Regulatory strategy and validation planning -
integrating Q-Sub engagement, analytical and clinical study design, and data integrity practices to ensure submission-ready evidence.
Fractional executive guidance -
providing senior-level leadership to align technical, regulatory, and business objectives from discovery through market readiness.
Each collaboration is structured to accelerate development and build lasting readiness for the next phase of funding or FDA submission.
Our Approach
At NextPhaseDx, we believe that innovation moves fastest when science and structure advance together. Our approach is grounded in collaboration, adaptability, and regulatory foresight—helping early-stage diagnostic teams build with intention, not rework.
As a small business prime under SBIR and STTR programs, we partner with universities, research institutions, and biotech teams to lead funded projects from feasibility through validation. We manage the scientific, regulatory, and operational components needed for compliance while maintaining the flexibility required in early development.
Rather than applying a one-size-fits-all process, we tailor each engagement to a team’s stage of development, funding goals, and internal capabilities. We align with your existing resources, strengthen what’s already working, and integrate what’s needed to meet QMSR and FDA expectations at the right pace.
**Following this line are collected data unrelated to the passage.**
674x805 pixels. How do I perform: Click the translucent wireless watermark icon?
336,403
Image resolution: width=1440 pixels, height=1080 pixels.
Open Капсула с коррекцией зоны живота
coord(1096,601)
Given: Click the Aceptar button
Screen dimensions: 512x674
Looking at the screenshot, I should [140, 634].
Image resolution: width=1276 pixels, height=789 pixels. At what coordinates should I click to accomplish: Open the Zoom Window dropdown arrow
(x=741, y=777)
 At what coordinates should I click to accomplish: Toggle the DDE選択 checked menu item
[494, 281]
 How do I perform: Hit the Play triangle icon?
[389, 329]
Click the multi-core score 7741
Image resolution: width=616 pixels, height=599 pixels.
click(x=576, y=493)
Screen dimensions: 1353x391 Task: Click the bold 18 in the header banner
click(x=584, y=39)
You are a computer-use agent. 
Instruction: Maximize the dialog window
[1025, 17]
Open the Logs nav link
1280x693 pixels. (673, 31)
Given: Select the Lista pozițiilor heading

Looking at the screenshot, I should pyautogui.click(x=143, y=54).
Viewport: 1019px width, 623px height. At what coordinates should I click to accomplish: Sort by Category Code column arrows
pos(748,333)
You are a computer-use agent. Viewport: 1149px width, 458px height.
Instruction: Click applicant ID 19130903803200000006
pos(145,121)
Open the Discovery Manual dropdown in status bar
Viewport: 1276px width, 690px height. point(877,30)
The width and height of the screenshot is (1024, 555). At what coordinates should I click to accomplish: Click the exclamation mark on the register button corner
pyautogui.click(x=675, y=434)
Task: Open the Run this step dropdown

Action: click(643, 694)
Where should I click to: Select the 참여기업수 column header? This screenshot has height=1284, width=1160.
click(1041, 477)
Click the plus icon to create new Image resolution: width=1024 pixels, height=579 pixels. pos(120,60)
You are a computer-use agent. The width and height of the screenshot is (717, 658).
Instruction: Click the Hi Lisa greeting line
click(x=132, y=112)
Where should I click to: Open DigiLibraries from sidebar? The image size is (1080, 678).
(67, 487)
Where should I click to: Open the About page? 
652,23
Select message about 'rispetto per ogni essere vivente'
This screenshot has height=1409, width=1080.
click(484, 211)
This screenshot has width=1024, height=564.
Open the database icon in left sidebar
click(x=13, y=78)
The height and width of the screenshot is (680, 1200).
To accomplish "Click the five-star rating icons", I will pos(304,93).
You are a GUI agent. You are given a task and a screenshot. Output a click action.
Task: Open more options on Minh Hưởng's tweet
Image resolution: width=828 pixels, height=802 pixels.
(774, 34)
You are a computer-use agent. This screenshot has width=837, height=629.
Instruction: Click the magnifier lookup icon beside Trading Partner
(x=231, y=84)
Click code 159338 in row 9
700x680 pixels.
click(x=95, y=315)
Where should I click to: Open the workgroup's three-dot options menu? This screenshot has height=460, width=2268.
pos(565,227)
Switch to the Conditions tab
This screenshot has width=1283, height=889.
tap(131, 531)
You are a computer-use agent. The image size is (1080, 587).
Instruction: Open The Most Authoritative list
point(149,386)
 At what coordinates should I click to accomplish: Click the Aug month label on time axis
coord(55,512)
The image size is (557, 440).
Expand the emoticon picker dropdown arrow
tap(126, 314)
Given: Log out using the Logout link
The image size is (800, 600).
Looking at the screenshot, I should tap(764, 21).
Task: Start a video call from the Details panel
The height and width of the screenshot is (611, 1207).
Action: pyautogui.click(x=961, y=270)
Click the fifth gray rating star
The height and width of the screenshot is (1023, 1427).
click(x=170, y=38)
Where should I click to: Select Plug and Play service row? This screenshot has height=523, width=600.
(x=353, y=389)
Our philosophy is simple: the earlier a team integrates quality and regulatory structure, the smoother the transition from SBIR/STTR feasibility to clinical validation. By embedding compliance early and proportionally, we help maintain momentum—and keep your path to FDA submission clear.
Our Story
Founded by Dr. Richard Kowalski, NextPhaseDx was established to support innovators navigating the early stages of diagnostic development — particularly those advancing through SBIR and STTR-funded programs.
With over 30 years of experience in in-vitro diagnostics (IVD), FDA design controls, and federally funded product development, Dr. Kowalski recognized a common challenge: while early-stage projects often generate promising data and secure funding, many struggle to implement the structured design, documentation, and regulatory strategy needed to reach clinical validation and market readiness.
NextPhaseDx bridges that gap.
We provide the scientific, quality, and regulatory framework that enables SBIR/STTR teams to progress efficiently—from concept to prototype and from prototype to submission-ready diagnostics.
Our mission is to accelerate diagnostic innovation by ensuring that early funding leads to measurable impact through regulatory compliance, quality execution, and sustainable progress.
Dr. Kowalski holds a Ph.D. in Molecular Biology from Vanderbilt University.